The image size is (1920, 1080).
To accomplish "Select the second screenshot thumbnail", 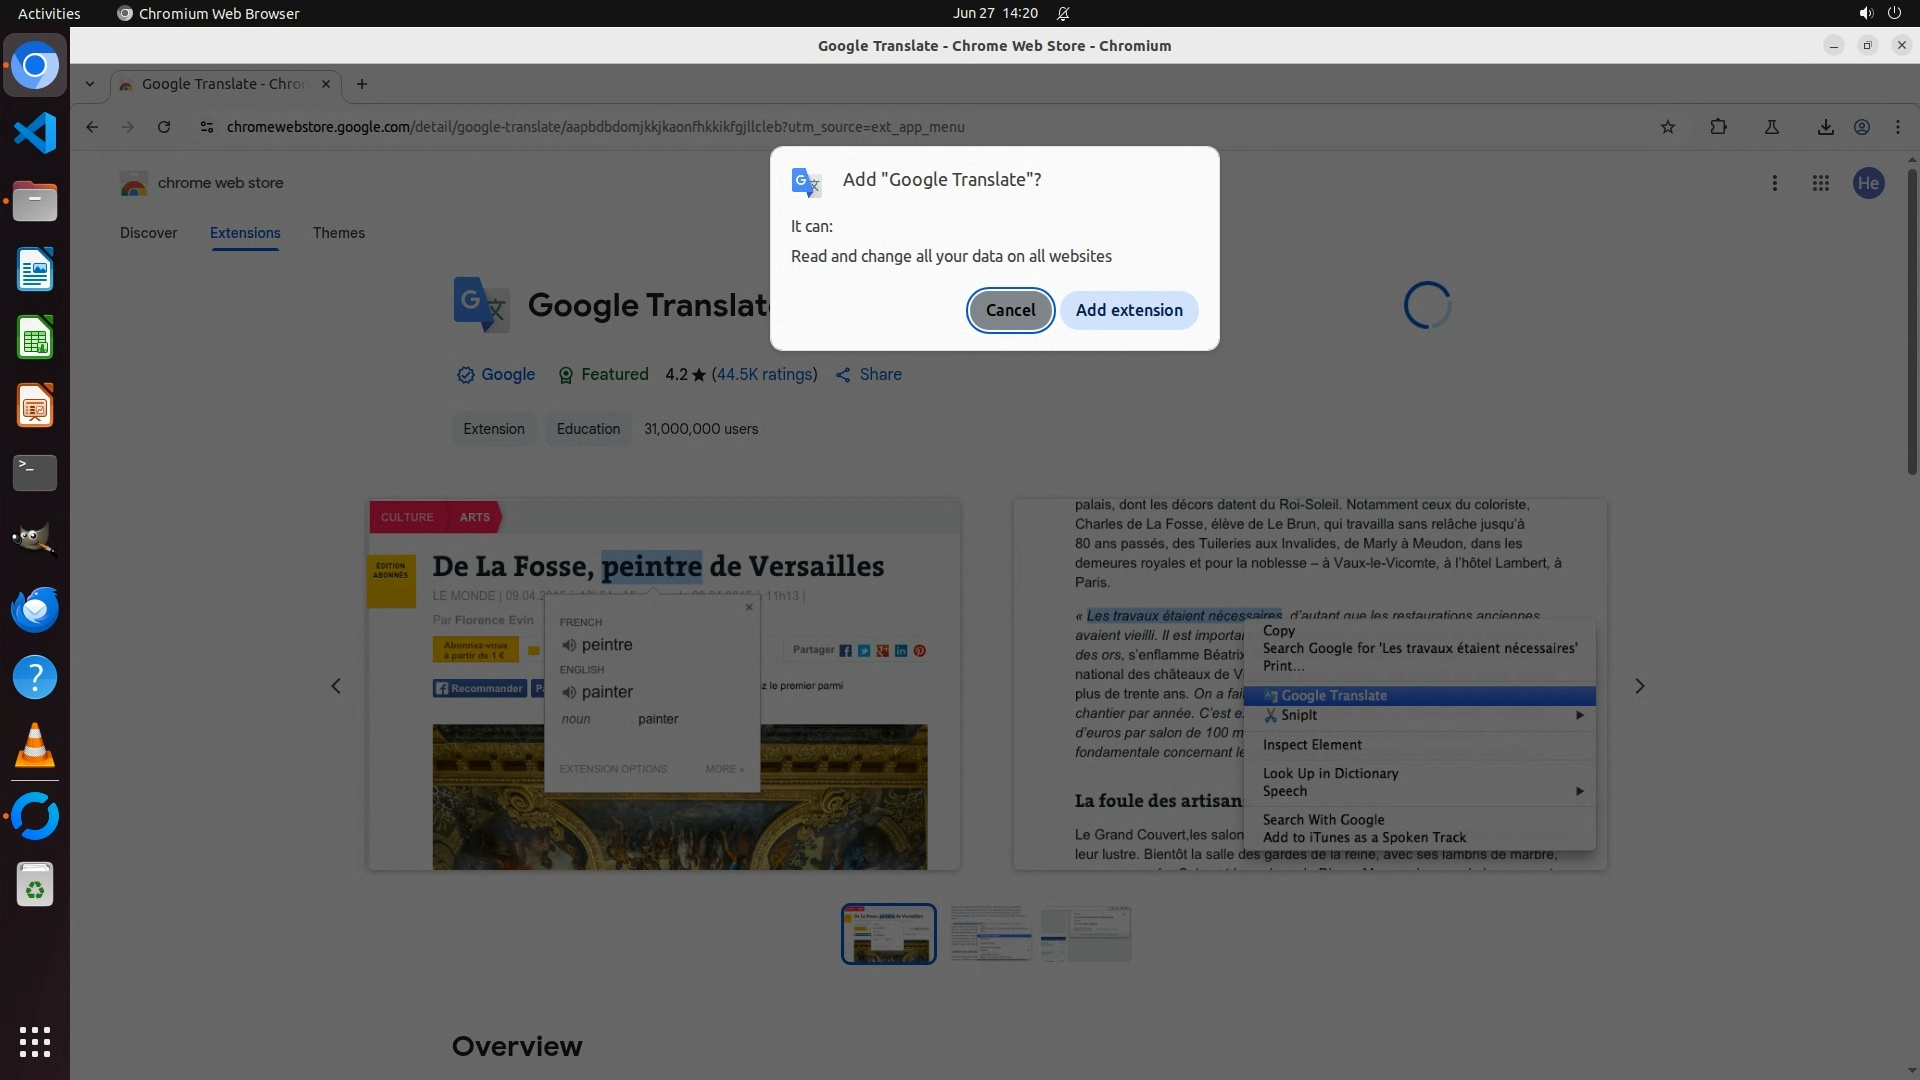I will click(x=990, y=933).
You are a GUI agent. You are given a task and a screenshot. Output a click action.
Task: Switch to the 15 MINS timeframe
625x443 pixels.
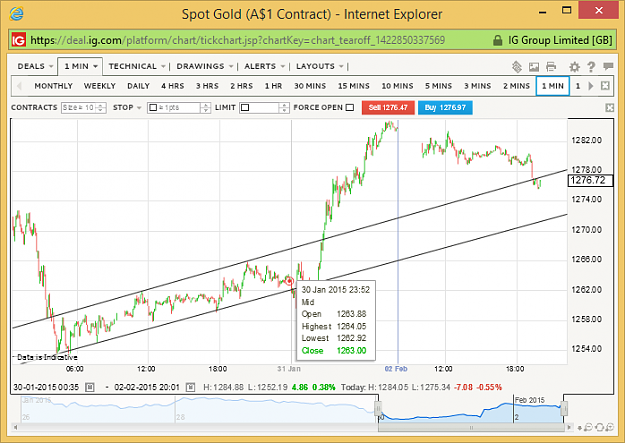tap(354, 86)
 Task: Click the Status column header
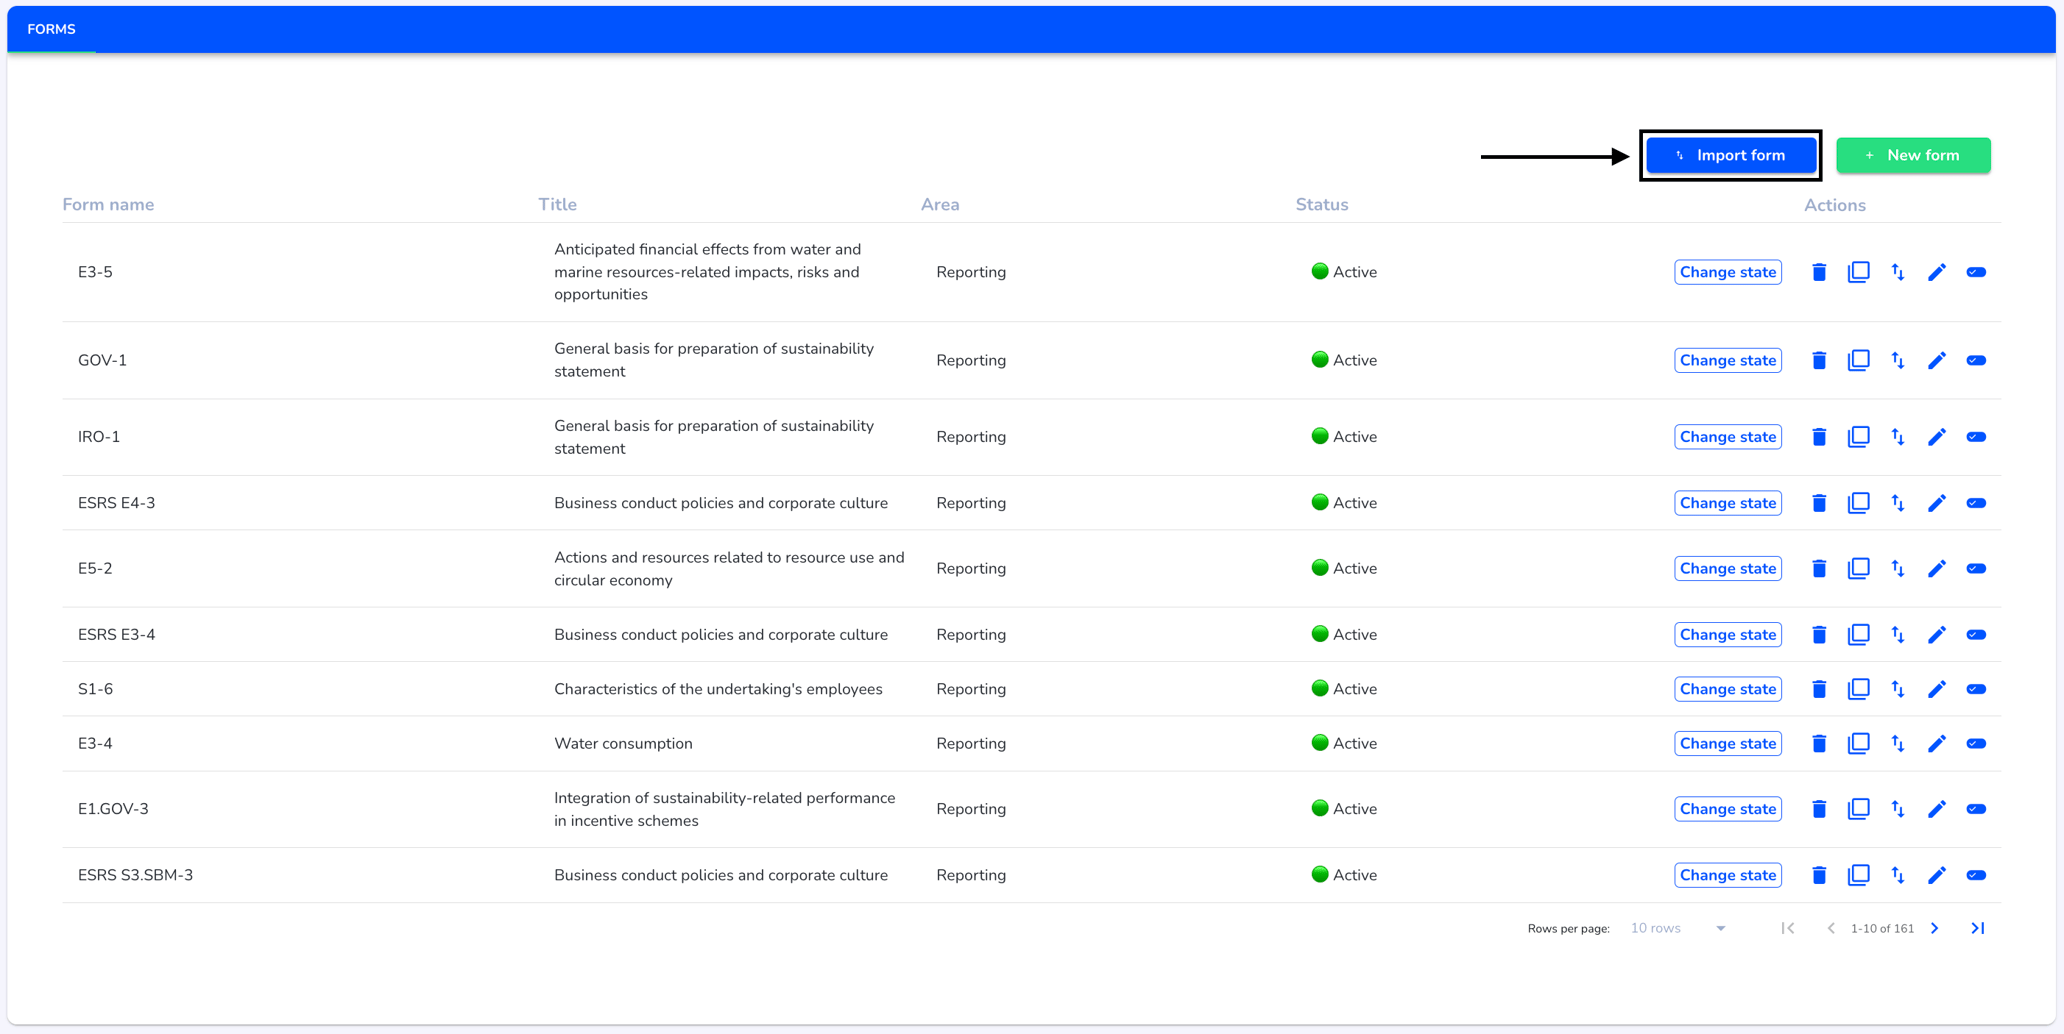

++++++

*SET PROBLEM*: Can you edit the material from the line containing "You are a GUI" through its end so that "header" reads "heading", with nothing else changed? Return only those lines and leave out the pictures.

*SOLVED PROBLEM*:
You are a GUI agent. You are given a task and a screenshot. Output a click action.
Task: Switch to the 15 MINS timeframe
625x443 pixels.
tap(354, 86)
 Task: Click the Status column heading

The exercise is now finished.